He laughed at that. ‘I try to remind the Pontifex and the council that we are here for the people. Perhaps he just thinks my reformist ways are a novelty. And there’s no denying that what Riggoria and his prophet are spouting is the view of the majority – the majority of the church, the majority of the powerful, likely the majority of people, seeing as they’re not much exposed to other ways of thinking.’
Beckett’s brow furrowed. ‘The easiest way to control us,’ he mused, sounding like he was thinking aloud.

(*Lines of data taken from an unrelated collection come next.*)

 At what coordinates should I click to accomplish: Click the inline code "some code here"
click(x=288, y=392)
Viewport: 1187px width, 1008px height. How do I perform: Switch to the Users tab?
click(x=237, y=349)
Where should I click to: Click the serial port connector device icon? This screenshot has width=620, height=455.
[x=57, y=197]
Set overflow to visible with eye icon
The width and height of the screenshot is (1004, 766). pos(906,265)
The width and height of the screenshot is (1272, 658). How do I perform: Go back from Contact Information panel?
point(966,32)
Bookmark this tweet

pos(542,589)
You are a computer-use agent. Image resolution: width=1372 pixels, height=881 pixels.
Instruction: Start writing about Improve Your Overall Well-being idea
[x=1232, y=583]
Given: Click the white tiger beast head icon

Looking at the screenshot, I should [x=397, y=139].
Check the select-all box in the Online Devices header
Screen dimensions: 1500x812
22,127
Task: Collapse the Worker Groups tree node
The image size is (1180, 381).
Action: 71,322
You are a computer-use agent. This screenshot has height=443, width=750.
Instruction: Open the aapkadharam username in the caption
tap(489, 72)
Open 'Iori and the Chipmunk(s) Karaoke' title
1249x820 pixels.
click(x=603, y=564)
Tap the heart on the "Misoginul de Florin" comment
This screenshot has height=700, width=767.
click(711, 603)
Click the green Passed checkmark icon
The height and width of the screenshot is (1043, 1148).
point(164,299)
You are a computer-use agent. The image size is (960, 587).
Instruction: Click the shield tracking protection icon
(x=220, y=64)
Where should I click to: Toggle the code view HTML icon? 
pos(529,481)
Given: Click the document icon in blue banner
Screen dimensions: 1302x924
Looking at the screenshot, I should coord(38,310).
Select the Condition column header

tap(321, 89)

But Banaro shrugged. ‘The simplest of answers. The ones we give without thinking about our world. The collective wisdom of a faceless majority, without nuance, without contemplation.’ He shook his head. ‘I hope that’s food for thought, regardless. I won’t bore you with how I and Riggoria and the “prophet” disagree on what many would view as the details of scriptural interpretation.’ One thick hand wrapped around a goblet, and he had a swig of wine. ‘So, tell me of yourselves, pilgrims looking for a better way.’
‘We want to see the prophet,’ Valance said instead, leaning forward with an intent expression. ‘You’re a cardinal and he’s being kept around the cathedral.’
Banaro’s eyes narrowed. ‘He’s a danger, but I won’t see any harm come to him.’
‘No, we…’ Valance hesitated, unsure how best to lie.
‘It’s embarrassing. Shameful, even,’ Beckett jumped in, with a nervous glance at her. ‘You see, we do actually know the prophet.’
Valance tensed. ‘That’s enough…’
‘We know where he’s from, and we want him to come home. He’s not a con man. He’s just being used by people like Riggoria.’ Beckett didn’t look at her now, eyes locked on Banaro. ‘If we can see him, speak to him in private, we can convince him to go with us.’
Banaro folded his arms across his chest, ponderous. ‘Where did you say you were from again?’
Valance and Beckett froze, and she almost jumped out of her skin when Thawn said, quietly, ‘Treksial.’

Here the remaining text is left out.